[BEGIN Document extract]

Sidetrack: Edge-finding and Line Representations
Sidetrack: Edge-finding and Line Representations

So, you want to take two images, slightly offset in space from one another, and combine them into a larger image.

This is an old problem, and seems “solved” if you consider the Photoshop plugins, etc. to produce such panoramas. Most don’t realize that these tools are less than perfect, for instance the final product can be greatly improved by removing the lens distortion from each image before attempting to perform a panoramic merge.

But we don’t want to make a panorama with our images, we just want to do all the steps (correctly) up to the point where we’d try and combine them, i.e. perform translations/rotations/scaling to make the images lie on the same plane, so that each image’s only difference is being offset in that plane (only x and y offset, no z offset, no rotations in space, etc. )

Consider a model of the Large Camera Array Dan and I have been using. Our intention is to have the cameras lined up so that each of the camera’s sensors lie in the same plane, so that the only information being added by each adjacent camera is an image x units to the left. This is impractical in reality: each camera is slightly offset from the others, some even have tilted lenses causing them to look slightly down, etc. as we’ve observed in the data we’ve collected.

In order to find the transformations that will rotate/scale/translate the images so that they all lie in the same plane, we must make a set of assumptions about our problem to have any hope of implementing a solution. (The alternative being trying all such rotations in all three axis of freedom, etc. until the images are planar, an algorithm that would take prohibitively long [years] to complete.)

[END Document extract]

### Instructions for the task
Please copy out the entire edge-finding post word for word, from its heading through its final sentence. Rely only on the edge-finding post.

[BEGIN Rows]

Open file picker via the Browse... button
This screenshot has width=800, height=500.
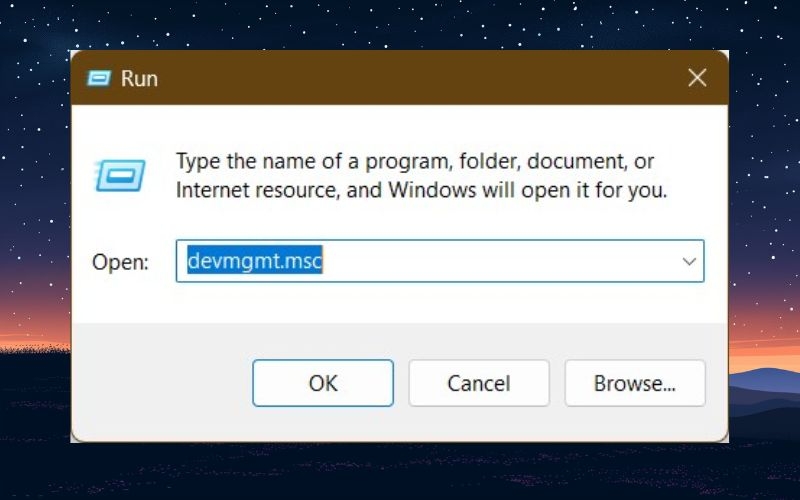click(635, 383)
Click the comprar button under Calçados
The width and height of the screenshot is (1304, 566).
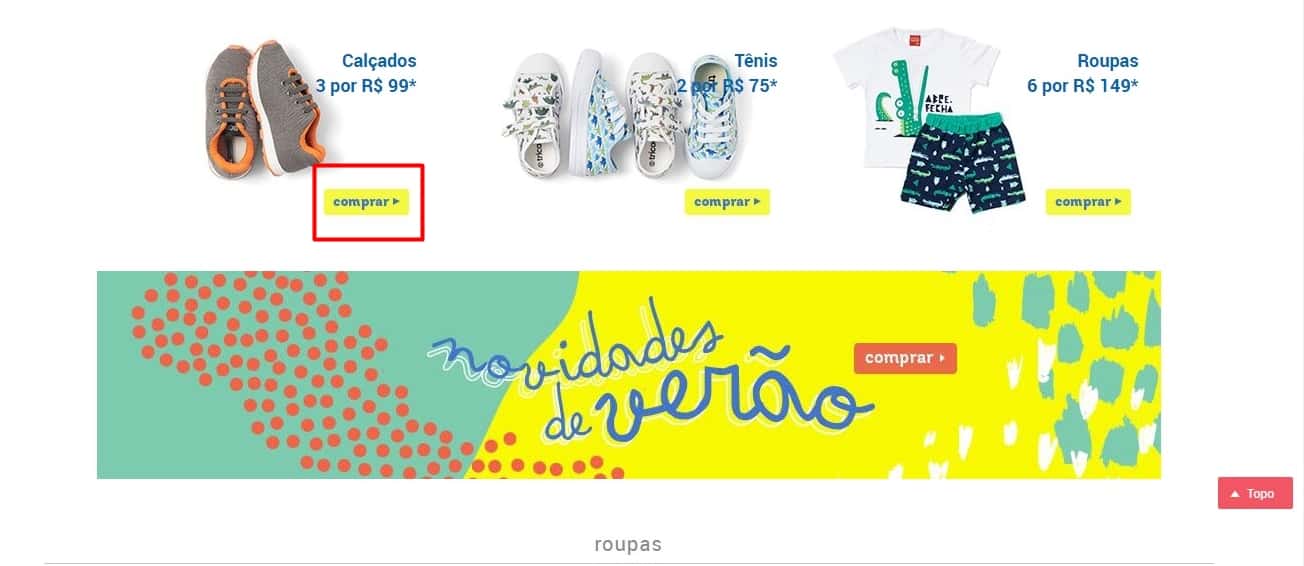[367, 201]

[END Rows]
[BEGIN Rows]

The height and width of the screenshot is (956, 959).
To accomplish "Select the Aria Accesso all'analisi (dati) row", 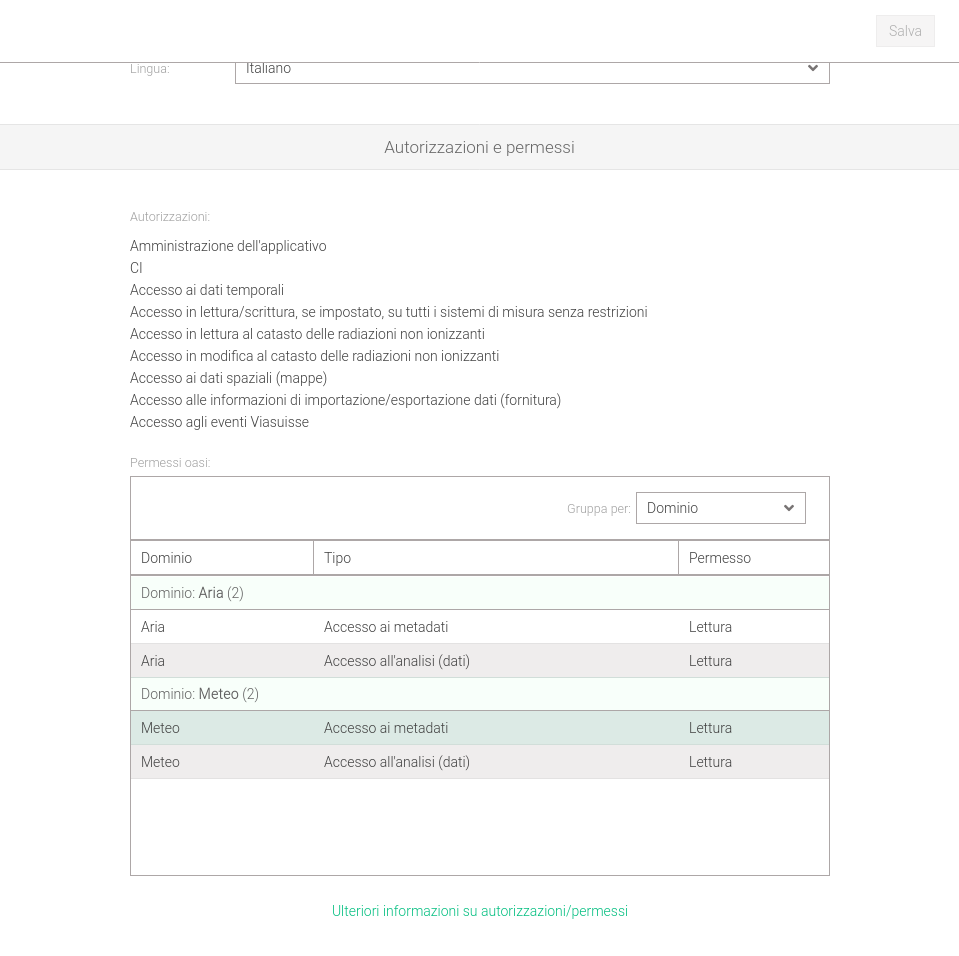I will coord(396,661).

[END Rows]
[BEGIN Rows]

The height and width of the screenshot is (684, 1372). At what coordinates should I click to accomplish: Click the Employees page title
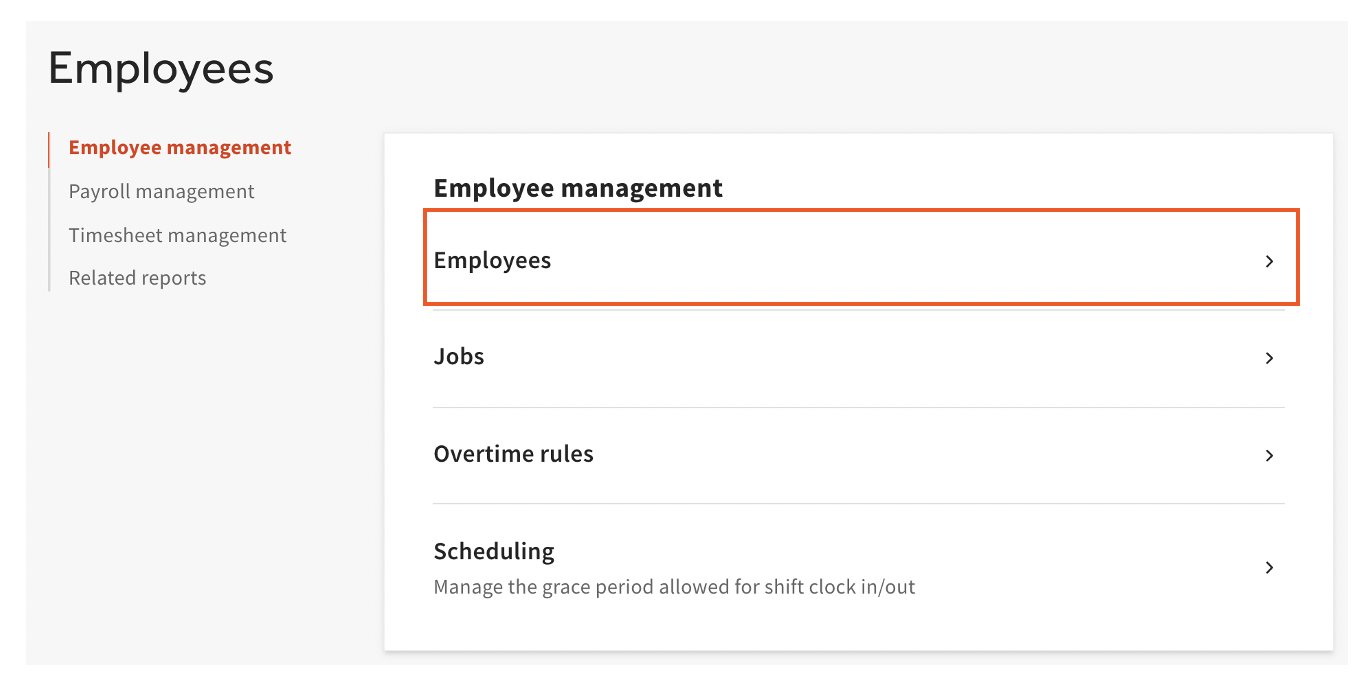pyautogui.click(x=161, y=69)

[END Rows]

### Answer for this exercise
Sidetrack: Edge-finding and Line Representations
Sidetrack: Edge-finding and Line Representations

So, you want to take two images, slightly offset in space from one another, and combine them into a larger image.

This is an old problem, and seems “solved” if you consider the Photoshop plugins, etc. to produce such panoramas. Most don’t realize that these tools are less than perfect, for instance the final product can be greatly improved by removing the lens distortion from each image before attempting to perform a panoramic merge.

But we don’t want to make a panorama with our images, we just want to do all the steps (correctly) up to the point where we’d try and combine them, i.e. perform translations/rotations/scaling to make the images lie on the same plane, so that each image’s only difference is being offset in that plane (only x and y offset, no z offset, no rotations in space, etc. )

Consider a model of the Large Camera Array Dan and I have been using. Our intention is to have the cameras lined up so that each of the camera’s sensors lie in the same plane, so that the only information being added by each adjacent camera is an image x units to the left. This is impractical in reality: each camera is slightly offset from the others, some even have tilted lenses causing them to look slightly down, etc. as we’ve observed in the data we’ve collected.

In order to find the transformations that will rotate/scale/translate the images so that they all lie in the same plane, we must make a set of assumptions about our problem to have any hope of implementing a solution. (The alternative being trying all such rotations in all three axis of freedom, etc. until the images are planar, an algorithm that would take prohibitively long [years] to complete.)